Task to carry out - Reproduce the lines of all the items with every occurrence of "button" replaced by "control" and everything else left unchanged. Leave out the pictures.

Source data
━━━━━━━━━━━━━━━━━━━━
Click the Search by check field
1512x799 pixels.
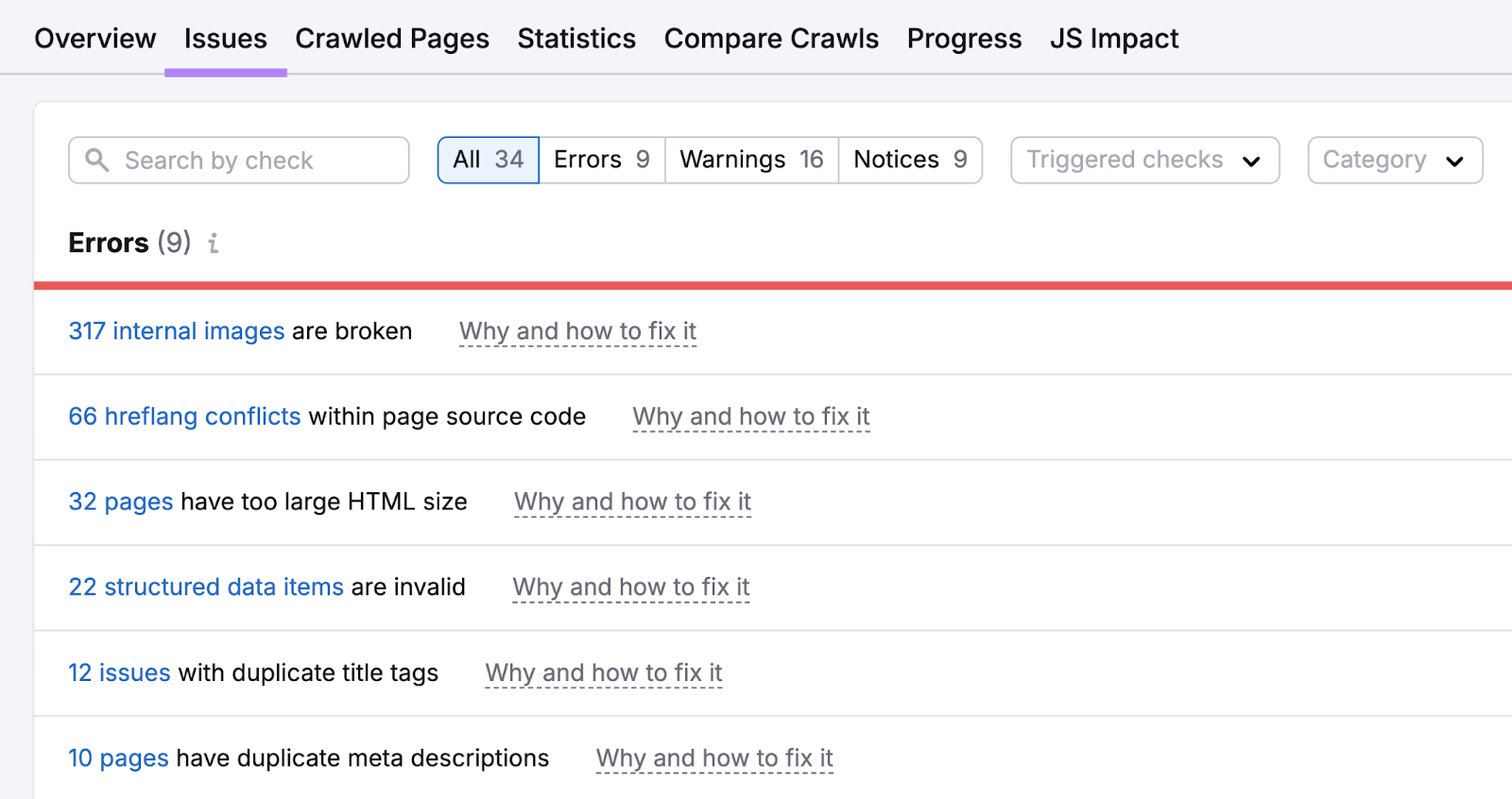click(x=255, y=160)
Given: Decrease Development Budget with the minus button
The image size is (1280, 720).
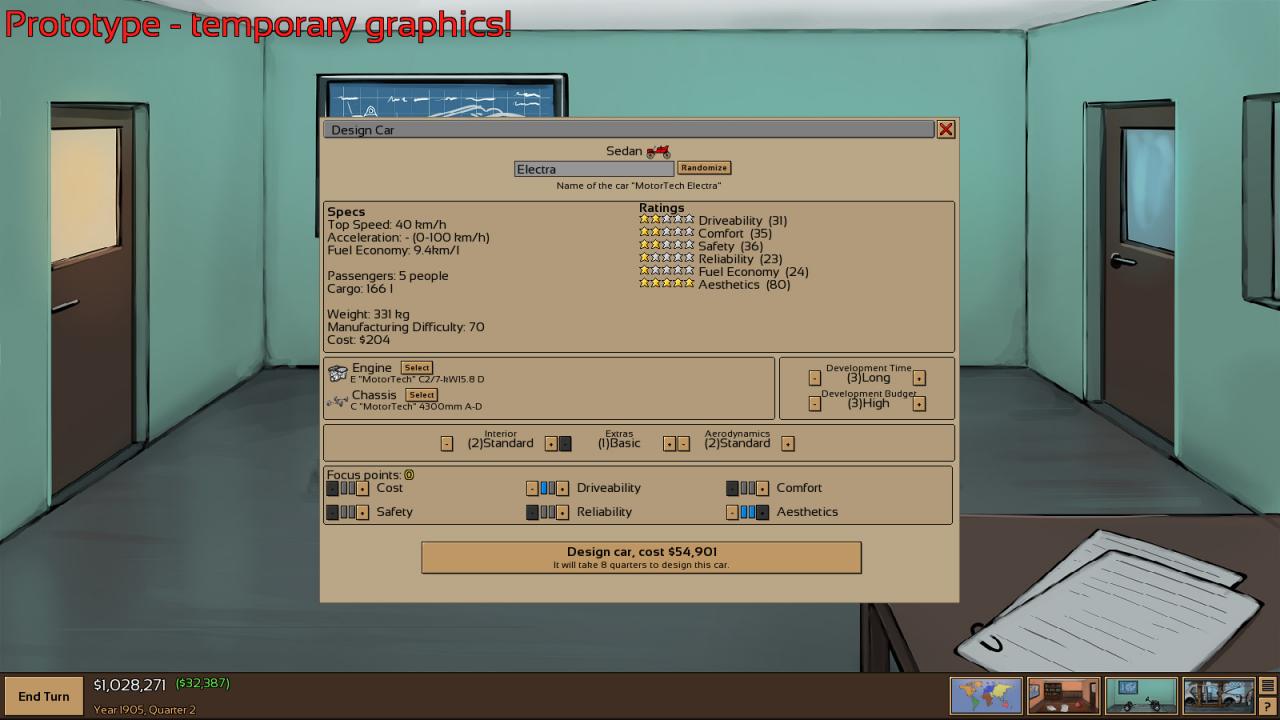Looking at the screenshot, I should click(815, 403).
━━━━━━━━━━━━━━━━━━━━
Solved problem -
Click the Search by check field
1512x799 pixels.
click(x=255, y=160)
Given: Decrease Development Budget with the minus control
The image size is (1280, 720).
Looking at the screenshot, I should click(815, 403).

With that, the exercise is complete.